■ Work order
Determine how many of the lines below include "ΣΥΡΙΖΑ", then respond with that number and no other text.

Data entries
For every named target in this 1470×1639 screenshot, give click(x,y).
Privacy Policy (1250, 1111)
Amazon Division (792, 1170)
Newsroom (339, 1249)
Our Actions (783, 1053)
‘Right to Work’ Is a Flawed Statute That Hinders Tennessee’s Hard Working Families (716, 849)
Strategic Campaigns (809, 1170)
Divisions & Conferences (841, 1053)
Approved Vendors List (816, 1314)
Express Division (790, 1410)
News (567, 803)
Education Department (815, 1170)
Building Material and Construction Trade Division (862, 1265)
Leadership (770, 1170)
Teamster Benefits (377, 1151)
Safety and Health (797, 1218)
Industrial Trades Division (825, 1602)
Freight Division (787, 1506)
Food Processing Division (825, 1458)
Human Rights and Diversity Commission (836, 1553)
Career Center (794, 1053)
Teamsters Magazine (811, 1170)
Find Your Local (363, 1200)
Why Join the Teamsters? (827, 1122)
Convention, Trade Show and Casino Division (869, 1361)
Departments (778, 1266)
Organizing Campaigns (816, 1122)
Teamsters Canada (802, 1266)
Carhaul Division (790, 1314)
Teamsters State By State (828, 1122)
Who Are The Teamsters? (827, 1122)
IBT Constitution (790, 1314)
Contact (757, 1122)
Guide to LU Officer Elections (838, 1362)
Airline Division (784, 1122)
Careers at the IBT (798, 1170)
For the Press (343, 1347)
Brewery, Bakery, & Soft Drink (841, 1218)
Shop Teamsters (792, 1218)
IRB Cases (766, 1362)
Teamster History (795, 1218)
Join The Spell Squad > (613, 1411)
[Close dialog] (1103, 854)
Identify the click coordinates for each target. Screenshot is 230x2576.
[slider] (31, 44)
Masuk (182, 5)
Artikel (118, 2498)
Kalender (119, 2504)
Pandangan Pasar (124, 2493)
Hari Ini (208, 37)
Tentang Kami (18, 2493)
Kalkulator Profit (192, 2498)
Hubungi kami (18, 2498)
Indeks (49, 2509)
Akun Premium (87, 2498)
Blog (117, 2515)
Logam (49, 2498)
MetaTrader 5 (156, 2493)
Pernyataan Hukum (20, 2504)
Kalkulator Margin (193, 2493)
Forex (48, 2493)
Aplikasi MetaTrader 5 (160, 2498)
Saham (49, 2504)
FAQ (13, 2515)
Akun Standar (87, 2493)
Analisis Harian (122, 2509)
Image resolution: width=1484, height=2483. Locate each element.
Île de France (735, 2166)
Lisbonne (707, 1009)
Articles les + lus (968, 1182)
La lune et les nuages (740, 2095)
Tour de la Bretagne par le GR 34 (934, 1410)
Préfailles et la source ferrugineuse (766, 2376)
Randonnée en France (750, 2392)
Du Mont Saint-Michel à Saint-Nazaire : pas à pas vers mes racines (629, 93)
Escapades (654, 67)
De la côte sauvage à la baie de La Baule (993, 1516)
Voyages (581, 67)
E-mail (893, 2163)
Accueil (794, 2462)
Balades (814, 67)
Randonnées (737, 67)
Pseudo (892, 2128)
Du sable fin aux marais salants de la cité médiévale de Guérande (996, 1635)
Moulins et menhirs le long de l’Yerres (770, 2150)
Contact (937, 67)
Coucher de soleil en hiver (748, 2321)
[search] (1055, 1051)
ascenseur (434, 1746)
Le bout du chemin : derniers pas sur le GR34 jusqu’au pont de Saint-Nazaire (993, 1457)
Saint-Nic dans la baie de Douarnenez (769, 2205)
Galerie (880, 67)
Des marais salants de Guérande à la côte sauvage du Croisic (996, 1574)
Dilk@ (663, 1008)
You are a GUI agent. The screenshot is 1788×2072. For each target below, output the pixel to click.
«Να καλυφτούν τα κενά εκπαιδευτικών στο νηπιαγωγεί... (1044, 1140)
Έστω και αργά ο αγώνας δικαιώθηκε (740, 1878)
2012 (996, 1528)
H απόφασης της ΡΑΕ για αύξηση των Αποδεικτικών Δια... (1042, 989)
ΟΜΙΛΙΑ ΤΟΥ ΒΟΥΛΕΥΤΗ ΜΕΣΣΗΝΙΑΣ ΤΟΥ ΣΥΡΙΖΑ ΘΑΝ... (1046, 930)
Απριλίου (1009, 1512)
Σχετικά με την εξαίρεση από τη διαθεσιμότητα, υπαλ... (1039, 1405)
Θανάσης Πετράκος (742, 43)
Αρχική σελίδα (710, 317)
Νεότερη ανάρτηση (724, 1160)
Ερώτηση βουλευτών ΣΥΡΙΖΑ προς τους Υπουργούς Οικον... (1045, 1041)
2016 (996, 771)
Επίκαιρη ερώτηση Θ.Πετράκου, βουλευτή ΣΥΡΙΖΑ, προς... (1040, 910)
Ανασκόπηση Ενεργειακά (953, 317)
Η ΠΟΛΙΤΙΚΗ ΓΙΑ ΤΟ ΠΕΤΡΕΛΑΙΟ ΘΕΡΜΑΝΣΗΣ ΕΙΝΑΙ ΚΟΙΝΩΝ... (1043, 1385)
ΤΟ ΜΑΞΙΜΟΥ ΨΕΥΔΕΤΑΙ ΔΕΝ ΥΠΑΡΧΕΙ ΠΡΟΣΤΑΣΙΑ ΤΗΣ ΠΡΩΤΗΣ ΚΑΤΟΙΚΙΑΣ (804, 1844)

■ Reply to the task
3